I totally ripped that title off from Tony Hoagland. That’s the name of a book of poetry he put out in 2003 and it always struck me as funny. But seriously, it’s time for me to talk about me. It’s going to get super awkward, but trust me when I tell you it was much harder for me to write than it will be for you to read.
Going into the fall of 1993, Tom and Joel were gone. The last remnants of the Mickey Mouse show that started it all back in 1988 were all gone. There were no more upperclassmen for me to look up to. I had to be that guy. I was a junior now, and the line was mine to lead.
Blake had me play tenors in outdoor. He added a fifth drum to the tenors, turning our quads into “quints.” I think he always wanted to write for five drums, and in me he had someone who could play whatever he threw out there. I loved it.
Marching band had a “theme” for the first time that year. We usually we just walked out there and played four songs that had absolutely nothing to do with each other and took a bow. But this year, (taking a page from the drumline playbook perhaps?) we had a theme. It was a “western” theme. Everything from the uniforms to the songs to the color guard were all unified under that theme. We even hired a big time show runner. I don’t remember much about him, except he spent way too much time with his shirt off. His name was DeWayne DeWire. Or Dwayne Dwyer… or something. Lane…Pryor? Shane Meyer? Anyway, he was a dick.
We opened with the theme from “The Magnificent Seven,” which was one of the more solid outdoor pieces we ever did. That was followed by our drum feature: “The William Tell Overture.” It was awesome, take a look.
And naturally, we went to ACCs and the drumline finished in god damn fifth place. No silver snare. We weren’t even runners up that year. Our band continued to get smaller, and we had more horn players than ever defect to the drumline. It really felt like the beginning of the end for the Lock Haven Marching Band, and indoor season couldn’t come fast enough.
Tony and Shawn’s exceptional work on tenors the year before was enough to put them in the snare line with me. These would be my guys for the next season and a half. It was an absolute joy to play alongside them. Tony was an uncanny sight reader, and Shawn had the most fluid, gorgeous technique I’ve ever seen (except for me, OBVIOUSLY). They were both so smart and dedicated, I knew we were in good shape.
Tony and Shawn weren’t the only kids showing a lot of promise: Adam, also a sophomore, had some real talent. Cathy and Joel (not him, the other one) were two of the best keyboard players we ever produced. And there was an even younger generation coming up behind them. Jeff, Mike, and Matt were going to be solid drummers. You could tell Joe and Jess were going to anchor the pit someday. These kids seemed to come out of nowhere and brought with them an exceedingly high level of skill.
And when I say “kids” I mean KIDS. This was the youngest our group had ever looked. When I was in junior high (The Beatles Year, The Beach Year, The Spy Year) we were loaded with upperclassmen.

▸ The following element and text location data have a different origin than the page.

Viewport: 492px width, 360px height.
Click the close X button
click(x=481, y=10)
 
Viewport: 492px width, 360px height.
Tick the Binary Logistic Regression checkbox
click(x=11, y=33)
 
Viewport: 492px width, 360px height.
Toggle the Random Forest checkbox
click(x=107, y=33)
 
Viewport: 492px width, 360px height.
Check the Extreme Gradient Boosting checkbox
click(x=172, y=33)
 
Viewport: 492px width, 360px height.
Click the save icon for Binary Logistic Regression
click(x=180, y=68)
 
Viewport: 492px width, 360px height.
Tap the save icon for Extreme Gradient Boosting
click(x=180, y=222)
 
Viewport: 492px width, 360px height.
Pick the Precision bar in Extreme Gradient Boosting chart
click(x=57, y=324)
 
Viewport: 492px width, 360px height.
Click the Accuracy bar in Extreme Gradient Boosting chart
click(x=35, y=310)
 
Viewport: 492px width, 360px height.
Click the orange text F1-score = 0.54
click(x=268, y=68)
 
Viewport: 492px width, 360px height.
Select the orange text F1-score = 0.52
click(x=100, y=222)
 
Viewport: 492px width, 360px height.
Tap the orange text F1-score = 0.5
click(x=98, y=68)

We had 35 players in The Spy Year, and only seven of us were in junior high. But now, upperclassmen represented less than half of the line. We still had the same number of members. It’s just that they were all super young.
And here’s why: in 1990, when Tom and Joel were freshmen, they were two of only five freshmen in the drumline. By the time they were seniors, they were two of 13 seniors in the drumline. Their class had almost tripled in size as the years went on. In contrast, when I was a freshman I was one of three. By the time I was a senior, I was one of only four. What can I say, my class was a dud. We were a crazy young group that year.

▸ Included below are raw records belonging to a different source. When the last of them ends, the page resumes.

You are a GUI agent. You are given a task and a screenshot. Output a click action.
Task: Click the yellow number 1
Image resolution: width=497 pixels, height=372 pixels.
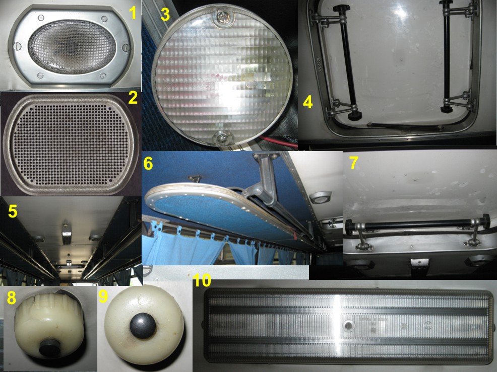133,13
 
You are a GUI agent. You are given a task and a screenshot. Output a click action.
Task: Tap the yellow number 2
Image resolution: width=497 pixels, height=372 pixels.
133,98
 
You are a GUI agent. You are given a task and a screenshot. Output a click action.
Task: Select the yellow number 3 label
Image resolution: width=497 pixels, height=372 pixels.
165,14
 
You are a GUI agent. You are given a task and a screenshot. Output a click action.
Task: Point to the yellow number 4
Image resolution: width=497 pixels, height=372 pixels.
308,102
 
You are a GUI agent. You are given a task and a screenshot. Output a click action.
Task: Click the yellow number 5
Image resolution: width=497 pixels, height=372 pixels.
13,211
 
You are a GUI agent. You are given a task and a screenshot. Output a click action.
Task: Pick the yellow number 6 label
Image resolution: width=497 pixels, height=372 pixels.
148,164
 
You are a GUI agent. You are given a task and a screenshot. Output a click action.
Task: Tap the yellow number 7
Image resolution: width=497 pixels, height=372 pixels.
353,163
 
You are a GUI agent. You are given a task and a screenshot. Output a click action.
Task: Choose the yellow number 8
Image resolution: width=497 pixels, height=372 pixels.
12,297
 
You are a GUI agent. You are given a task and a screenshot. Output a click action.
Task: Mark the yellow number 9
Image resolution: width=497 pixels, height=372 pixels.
103,296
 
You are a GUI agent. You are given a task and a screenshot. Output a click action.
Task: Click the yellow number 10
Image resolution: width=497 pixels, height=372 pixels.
202,280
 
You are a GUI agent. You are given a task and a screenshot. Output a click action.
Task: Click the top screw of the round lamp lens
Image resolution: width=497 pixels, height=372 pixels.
222,16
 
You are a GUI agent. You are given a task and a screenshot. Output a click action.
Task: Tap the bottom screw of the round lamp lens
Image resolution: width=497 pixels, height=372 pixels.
222,137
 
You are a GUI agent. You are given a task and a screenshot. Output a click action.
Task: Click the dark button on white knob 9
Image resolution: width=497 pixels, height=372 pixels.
143,326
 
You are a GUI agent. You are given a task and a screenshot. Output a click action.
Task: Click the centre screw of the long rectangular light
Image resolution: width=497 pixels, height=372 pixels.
349,325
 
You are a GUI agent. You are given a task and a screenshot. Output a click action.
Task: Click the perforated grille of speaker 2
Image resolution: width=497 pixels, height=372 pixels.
71,144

So the challenge was clear. I had a lot of kids to lead, and I didn’t have a lot of help. Being a leader is about setting an example, not only in how you play but how you present yourself off the court. Blake had prepared me for this. Now it was time to see if I had been paying attention. What was I doing to make everyone around me better? I knew the kind of leadership I saw when I was younger. What could I do to replicate that? The more I thought about it, the more it came down to one question: When you start out at the top, where’s the motivation to improve?

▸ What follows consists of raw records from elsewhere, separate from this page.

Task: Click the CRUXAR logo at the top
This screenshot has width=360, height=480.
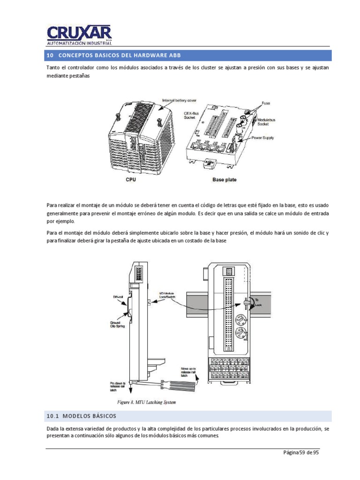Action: (79, 35)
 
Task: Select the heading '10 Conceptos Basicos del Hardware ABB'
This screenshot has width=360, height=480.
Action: (113, 56)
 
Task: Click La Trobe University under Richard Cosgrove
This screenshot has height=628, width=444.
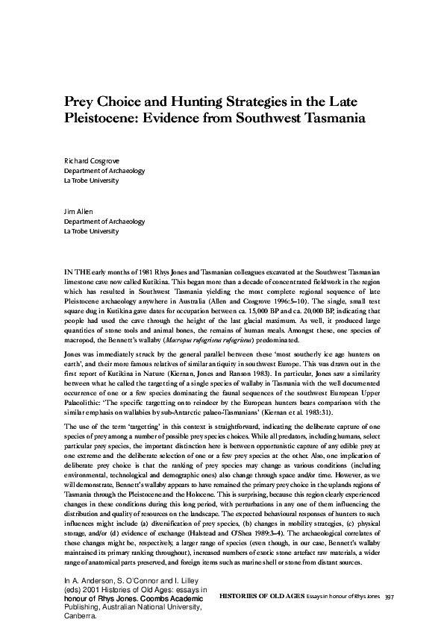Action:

This new generation was coming along when Lock Haven’s drumline was already established as a premier organization. Winning wasn’t a joyous surprise to us anymore: it was expected. We expected to win everywhere we went. There’s a kind of hunger that motivates you when you have to climb your way to the top. So how do you keep it going once you’re already sitting there?
I knew it was my question to answer. I was the only one in a position to pass on the legacy and keep the fire burning bright. These new players were amazingly talented, but would that be enough? Talent was never really what got us to the top in the first place. It was the spark, the undefinable drive, the hunger. (Attack, Attack, Attack..) I had to find a way to take the spirit of the past and share it with the players of the future. These kids were looking up to me. The coming indoor season was going to be my chance to see if I could lead this group to the top of the mountain one more time.